**Exercise instructions**
Please return each record exactly as it stands.
── Recorded information ──
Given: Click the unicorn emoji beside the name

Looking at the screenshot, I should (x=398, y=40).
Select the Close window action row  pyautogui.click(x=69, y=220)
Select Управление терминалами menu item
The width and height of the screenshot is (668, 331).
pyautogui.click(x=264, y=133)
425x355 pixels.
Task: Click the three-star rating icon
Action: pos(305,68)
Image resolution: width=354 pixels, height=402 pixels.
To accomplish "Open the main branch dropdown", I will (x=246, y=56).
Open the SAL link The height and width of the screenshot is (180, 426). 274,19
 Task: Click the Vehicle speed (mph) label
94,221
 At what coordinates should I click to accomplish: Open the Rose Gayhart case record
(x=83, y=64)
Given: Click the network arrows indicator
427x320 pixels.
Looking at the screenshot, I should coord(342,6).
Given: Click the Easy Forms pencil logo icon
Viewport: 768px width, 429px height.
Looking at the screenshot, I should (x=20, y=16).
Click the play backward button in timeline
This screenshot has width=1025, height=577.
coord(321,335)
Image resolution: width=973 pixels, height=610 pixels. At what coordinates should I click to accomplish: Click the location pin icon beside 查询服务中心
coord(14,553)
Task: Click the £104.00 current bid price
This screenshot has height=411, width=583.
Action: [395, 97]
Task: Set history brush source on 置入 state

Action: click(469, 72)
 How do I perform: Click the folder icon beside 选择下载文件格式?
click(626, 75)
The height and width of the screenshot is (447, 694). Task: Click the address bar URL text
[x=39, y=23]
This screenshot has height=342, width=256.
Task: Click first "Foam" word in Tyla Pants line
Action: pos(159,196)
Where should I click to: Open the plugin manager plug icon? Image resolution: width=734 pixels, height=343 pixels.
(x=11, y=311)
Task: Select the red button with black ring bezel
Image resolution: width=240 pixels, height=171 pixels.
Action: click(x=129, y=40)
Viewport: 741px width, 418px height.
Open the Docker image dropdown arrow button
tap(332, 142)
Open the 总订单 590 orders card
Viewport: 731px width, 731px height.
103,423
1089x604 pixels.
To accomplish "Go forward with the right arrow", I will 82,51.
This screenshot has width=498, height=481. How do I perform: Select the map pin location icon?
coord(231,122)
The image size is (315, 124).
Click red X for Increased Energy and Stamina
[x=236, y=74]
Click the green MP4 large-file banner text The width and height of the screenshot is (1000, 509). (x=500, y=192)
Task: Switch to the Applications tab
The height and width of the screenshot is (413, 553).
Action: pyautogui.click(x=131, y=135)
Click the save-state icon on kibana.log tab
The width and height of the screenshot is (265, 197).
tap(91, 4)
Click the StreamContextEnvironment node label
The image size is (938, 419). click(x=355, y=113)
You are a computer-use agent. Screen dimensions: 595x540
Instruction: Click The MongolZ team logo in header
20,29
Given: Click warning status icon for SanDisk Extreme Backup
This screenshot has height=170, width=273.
───
**Output below**
Given: Click the unicorn emoji beside the name

Looking at the screenshot, I should (x=398, y=40).
Select the Close window action row  pyautogui.click(x=69, y=220)
Select Управление терминалами menu item
The width and height of the screenshot is (668, 331).
pyautogui.click(x=264, y=133)
425x355 pixels.
Task: Click the three-star rating icon
Action: pos(305,68)
Image resolution: width=354 pixels, height=402 pixels.
To accomplish "Open the main branch dropdown", I will (x=246, y=56).
Open the SAL link The height and width of the screenshot is (180, 426). 274,19
 Task: Click the Vehicle speed (mph) label
94,221
 At what coordinates should I click to accomplish: Open the Rose Gayhart case record
(x=83, y=64)
Given: Click the network arrows indicator
427x320 pixels.
Looking at the screenshot, I should coord(342,6).
Given: Click the Easy Forms pencil logo icon
Viewport: 768px width, 429px height.
Looking at the screenshot, I should (x=20, y=16).
Click the play backward button in timeline
This screenshot has width=1025, height=577.
coord(321,335)
Image resolution: width=973 pixels, height=610 pixels. At what coordinates should I click to accomplish: Click the location pin icon beside 查询服务中心
coord(14,553)
Task: Click the £104.00 current bid price
This screenshot has height=411, width=583.
Action: [395, 97]
Task: Set history brush source on 置入 state

Action: click(469, 72)
 How do I perform: Click the folder icon beside 选择下载文件格式?
click(626, 75)
The height and width of the screenshot is (447, 694). Task: Click the address bar URL text
[x=39, y=23]
This screenshot has height=342, width=256.
Task: Click first "Foam" word in Tyla Pants line
Action: pos(159,196)
Where should I click to: Open the plugin manager plug icon? Image resolution: width=734 pixels, height=343 pixels.
(x=11, y=311)
Task: Select the red button with black ring bezel
Image resolution: width=240 pixels, height=171 pixels.
Action: click(x=129, y=40)
Viewport: 741px width, 418px height.
Open the Docker image dropdown arrow button
tap(332, 142)
Open the 总订单 590 orders card
Viewport: 731px width, 731px height.
103,423
1089x604 pixels.
To accomplish "Go forward with the right arrow", I will 82,51.
This screenshot has width=498, height=481. How do I perform: Select the map pin location icon?
coord(231,122)
The image size is (315, 124).
Click red X for Increased Energy and Stamina
[x=236, y=74]
Click the green MP4 large-file banner text The width and height of the screenshot is (1000, 509). (x=500, y=192)
Task: Switch to the Applications tab
The height and width of the screenshot is (413, 553).
Action: pyautogui.click(x=131, y=135)
Click the save-state icon on kibana.log tab
The width and height of the screenshot is (265, 197).
tap(91, 4)
Click the StreamContextEnvironment node label
The image size is (938, 419). click(x=355, y=113)
You are a computer-use agent. Screen dimensions: 595x540
Instruction: Click The MongolZ team logo in header
20,29
Given: Click warning status icon for SanDisk Extreme Backup
This screenshot has height=170, width=273.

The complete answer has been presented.